In-transit goods are most at risk of theft

Lorries A new report shows cargo is most at risk of theft when being transported. Credit: Pixabay
Industry Database

Ports have limited power to reduce cargo theft because most happens while goods are in transit, a new report has found.

TT Club & BSI's Cargo Theft Report for H1 2018 reveals that globally, the majority of theft happens while goods are on the move and TT Club's claims executive Mike Yarwood says that lack of secure parking facilities the biggest reason why.

The insurance specialist told Port Strategy that while ports generally have robust security measures, “there is a limited amount that they can do to help others in the supply chain”.

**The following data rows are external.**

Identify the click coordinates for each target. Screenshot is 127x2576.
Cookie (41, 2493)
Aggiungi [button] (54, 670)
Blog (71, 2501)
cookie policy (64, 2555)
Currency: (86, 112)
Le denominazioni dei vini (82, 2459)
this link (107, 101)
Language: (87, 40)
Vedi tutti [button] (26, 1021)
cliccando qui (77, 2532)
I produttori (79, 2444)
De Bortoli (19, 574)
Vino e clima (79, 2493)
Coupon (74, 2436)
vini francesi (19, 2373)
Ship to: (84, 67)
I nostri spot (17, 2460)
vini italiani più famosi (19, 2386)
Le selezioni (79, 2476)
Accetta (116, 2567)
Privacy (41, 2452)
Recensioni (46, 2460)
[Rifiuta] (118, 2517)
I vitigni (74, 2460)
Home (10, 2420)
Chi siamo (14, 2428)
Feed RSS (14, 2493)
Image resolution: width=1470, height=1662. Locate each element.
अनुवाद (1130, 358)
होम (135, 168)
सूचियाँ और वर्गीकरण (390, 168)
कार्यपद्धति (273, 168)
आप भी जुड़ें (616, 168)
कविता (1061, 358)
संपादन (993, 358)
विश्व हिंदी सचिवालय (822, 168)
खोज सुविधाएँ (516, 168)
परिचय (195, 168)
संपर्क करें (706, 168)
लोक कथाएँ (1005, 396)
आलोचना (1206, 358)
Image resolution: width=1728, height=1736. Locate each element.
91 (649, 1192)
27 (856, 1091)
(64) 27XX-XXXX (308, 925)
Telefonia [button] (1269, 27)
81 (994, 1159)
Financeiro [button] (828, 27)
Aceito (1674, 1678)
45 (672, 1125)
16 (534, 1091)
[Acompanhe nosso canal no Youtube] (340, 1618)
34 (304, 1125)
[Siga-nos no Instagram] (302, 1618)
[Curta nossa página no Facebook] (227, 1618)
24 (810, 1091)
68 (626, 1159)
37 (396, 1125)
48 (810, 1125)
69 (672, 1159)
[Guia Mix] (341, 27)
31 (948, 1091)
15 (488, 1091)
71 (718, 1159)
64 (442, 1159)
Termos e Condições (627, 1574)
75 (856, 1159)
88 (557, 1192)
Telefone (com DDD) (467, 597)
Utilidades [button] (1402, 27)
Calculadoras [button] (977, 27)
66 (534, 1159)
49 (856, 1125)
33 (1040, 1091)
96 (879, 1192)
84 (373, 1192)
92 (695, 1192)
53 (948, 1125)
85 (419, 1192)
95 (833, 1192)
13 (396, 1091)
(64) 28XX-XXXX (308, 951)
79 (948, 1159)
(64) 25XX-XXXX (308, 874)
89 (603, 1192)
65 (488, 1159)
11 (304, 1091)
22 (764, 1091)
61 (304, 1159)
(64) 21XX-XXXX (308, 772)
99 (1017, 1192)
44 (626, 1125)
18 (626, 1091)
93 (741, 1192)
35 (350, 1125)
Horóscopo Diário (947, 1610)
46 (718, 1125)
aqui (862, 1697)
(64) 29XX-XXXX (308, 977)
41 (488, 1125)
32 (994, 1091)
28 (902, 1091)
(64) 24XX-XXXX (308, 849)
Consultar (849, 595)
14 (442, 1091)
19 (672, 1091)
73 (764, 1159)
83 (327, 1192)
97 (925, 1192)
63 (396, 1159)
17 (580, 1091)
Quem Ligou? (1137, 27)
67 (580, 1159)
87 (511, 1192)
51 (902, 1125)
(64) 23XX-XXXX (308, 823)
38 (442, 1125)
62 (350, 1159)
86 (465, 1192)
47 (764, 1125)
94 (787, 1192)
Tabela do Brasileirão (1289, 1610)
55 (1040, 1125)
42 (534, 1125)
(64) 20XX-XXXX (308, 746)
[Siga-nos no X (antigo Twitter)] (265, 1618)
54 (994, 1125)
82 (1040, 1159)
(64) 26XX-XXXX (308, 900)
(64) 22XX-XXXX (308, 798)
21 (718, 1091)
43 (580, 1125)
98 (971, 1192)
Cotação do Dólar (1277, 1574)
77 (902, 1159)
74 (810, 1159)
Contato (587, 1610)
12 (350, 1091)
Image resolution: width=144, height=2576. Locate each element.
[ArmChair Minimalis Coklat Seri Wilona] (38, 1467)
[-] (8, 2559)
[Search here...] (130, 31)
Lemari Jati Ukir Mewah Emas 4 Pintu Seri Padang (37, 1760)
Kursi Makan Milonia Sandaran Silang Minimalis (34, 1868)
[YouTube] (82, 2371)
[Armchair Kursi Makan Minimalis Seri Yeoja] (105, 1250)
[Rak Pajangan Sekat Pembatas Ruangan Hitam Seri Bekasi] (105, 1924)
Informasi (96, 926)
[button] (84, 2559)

He explained that unsecure parking is a particular issue in Europe and the UK, which is a hotspot in itself, accounting for 56% of all cargo theft in the continent.

Daytime deliveries

The most important thing that ports can do is work with their cargo haulier partners to understand their challenges better and work out whether scheduled collections can be done in the day rather than evenings to avoid parking overnight in unsecured facilities and the risk of theft.

“We recently had a case where there was instruction not to park overnight with a particular cargo.

“There was an operational error somewhere, the container parked overnight and was the target of a theft. So it should only be collected the day of delivery, it’s more diligence based in that sense.”

Mr Yarwood pointed out that parking security is an increasingly important issue as there are a lot of ports expanding and therefore cargo is expanding, so Hinterland connections tend to funnel heavy goods traffic.

Offering an example, he stated: “There’s no secure parking up the A14 for Felixstowe and thousands of trucks a week use this,” but added it's not clear “what ports could do to alleviate that risk”.

Ports could also communicate with local haulage companies so both parties are informed and up-to-date with theft hotspots, using a tool such as UK freight alert system, NaVCIS Freight.

Within ports, security should continue to focus on a combination of physical security measures and logistical management including perimeter fencing, security guards, CCTV, sensors, paperwork cross-referencing and due diligence.